Blackstone is winning the race to buy Blanchardstown, Dublin’s largest shopping complex, after tabling a €920 million bid.

In recent weeks two other bidders, Chartered Land backed by Morgan Stanley Real Estate Investing and Canadian Pension Plan Investment Board, were both vying for the 1.2 million square foot site.

But now New York-based Blackstone is in the driving seat to acquire the complex, which is located in the northwest of the Irish capital, and is in exclusive talks with the owner Green Property Group. 

Although Blackstone’s bid was not the highest, the firm’s record and standing as the world’s biggest alternative investment manager has reportedly left them as the seller’s preferred option. Blackstone declined to comment.

Interest in Irish real estate is high at present, particularly after this week’s announcement by the country’s finance minister that the economy is set to expand by 5 percent this year.

In January, Green announced that the shopping center, which it said earned annual rent of €50 million and had 16 million visitors each year, was being sold due to the weight of international interest as well as the site’s scope for development. The property development and investment firm also stated that it was instructing JLL and Eastdil to market the property.

The complex currently has 176 shops, including Marks & Spencer and Debenhams, 20 restaurants, two retail parks and a multiplex cinema, with a further 2.7 million square feet of space containing offices, a theatre, apartments and a Crowne Plaza hotel.

But there is also potential to vastly increase the shopping center’s size as has it an additional 1.7 million square feet of land. 

The new owner will be able to add as many as 600 homes to the project as well as further retail, office and leisure.

Blackstone has already been active Ireland, both on the buying and selling front. It has acquired several office complexes in central Dublin and is in the process of selling the former Burlington Hotel in the city. It also owns the Elysian Tower in Cork city, in south-west Ireland. 
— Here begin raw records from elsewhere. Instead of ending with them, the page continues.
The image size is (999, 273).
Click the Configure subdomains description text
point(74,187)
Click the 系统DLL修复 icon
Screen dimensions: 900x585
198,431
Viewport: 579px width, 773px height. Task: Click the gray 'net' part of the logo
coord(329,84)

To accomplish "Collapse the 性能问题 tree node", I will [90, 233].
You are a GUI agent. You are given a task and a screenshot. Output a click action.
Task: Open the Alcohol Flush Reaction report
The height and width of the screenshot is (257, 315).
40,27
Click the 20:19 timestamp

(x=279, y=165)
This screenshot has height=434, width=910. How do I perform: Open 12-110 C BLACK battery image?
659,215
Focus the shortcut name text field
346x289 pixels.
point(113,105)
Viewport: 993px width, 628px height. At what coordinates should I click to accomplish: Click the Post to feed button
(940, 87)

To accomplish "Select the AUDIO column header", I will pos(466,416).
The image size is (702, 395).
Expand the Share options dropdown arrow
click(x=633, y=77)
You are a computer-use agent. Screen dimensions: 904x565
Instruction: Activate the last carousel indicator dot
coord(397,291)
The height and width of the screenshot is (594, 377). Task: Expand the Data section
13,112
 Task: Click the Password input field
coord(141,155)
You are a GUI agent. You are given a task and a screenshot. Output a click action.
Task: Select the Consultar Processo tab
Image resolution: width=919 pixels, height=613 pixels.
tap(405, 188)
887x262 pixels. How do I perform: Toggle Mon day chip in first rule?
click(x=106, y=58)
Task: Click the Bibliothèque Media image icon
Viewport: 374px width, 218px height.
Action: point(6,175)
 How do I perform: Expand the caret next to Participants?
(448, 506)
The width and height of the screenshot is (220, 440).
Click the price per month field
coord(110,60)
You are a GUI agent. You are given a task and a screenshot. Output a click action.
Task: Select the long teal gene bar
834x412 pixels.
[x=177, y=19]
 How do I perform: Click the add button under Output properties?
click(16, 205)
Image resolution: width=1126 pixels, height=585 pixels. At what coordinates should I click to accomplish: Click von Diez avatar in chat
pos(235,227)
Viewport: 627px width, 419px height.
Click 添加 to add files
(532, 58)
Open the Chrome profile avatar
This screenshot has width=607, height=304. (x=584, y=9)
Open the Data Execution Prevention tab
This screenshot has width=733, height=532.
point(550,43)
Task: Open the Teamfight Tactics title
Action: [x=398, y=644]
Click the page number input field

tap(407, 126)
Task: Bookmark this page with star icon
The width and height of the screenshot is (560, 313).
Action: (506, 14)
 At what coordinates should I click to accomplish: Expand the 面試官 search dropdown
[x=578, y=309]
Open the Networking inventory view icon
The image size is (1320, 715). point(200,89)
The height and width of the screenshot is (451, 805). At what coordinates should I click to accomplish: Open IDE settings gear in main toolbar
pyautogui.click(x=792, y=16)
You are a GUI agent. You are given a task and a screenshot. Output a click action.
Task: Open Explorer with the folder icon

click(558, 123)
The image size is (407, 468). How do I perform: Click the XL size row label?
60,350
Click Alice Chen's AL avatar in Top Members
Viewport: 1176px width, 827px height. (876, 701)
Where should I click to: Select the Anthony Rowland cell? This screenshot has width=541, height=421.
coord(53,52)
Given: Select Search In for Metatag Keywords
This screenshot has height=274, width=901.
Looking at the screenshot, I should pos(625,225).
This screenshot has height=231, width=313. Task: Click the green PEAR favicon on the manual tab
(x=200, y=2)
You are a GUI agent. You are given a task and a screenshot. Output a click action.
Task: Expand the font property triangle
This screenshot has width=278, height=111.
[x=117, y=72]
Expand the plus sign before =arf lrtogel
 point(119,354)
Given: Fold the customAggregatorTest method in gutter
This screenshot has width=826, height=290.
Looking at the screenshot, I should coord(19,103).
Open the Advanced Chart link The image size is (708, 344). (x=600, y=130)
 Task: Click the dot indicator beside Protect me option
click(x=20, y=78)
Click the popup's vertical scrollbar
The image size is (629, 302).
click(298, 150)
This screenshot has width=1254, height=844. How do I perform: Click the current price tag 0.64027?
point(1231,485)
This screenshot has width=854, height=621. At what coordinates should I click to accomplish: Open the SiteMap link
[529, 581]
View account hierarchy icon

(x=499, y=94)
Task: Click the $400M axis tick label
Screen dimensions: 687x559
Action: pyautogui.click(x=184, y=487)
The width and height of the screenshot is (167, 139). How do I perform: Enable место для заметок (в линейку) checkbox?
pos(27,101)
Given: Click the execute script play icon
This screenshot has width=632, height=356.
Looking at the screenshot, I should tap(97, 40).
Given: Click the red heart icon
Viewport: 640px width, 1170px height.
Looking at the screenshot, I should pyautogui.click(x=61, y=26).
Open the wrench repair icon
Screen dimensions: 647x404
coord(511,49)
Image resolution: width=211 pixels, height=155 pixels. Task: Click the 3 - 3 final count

Last week, Blackstone said it had reached a record $101.1 billion in real estate assets under management, an increase of 9 percent year on year as it delivered quarterly earnings. 

In March, the firm garnered $4.97 billion in commitments for the Blackstone Real Estate Partners (BREP) Europe V vehicle, its latest opportunistic fund for the Europe region. Blackstone said it was planning to deploy at least 60 percent of the capital in the UK, Germany and France.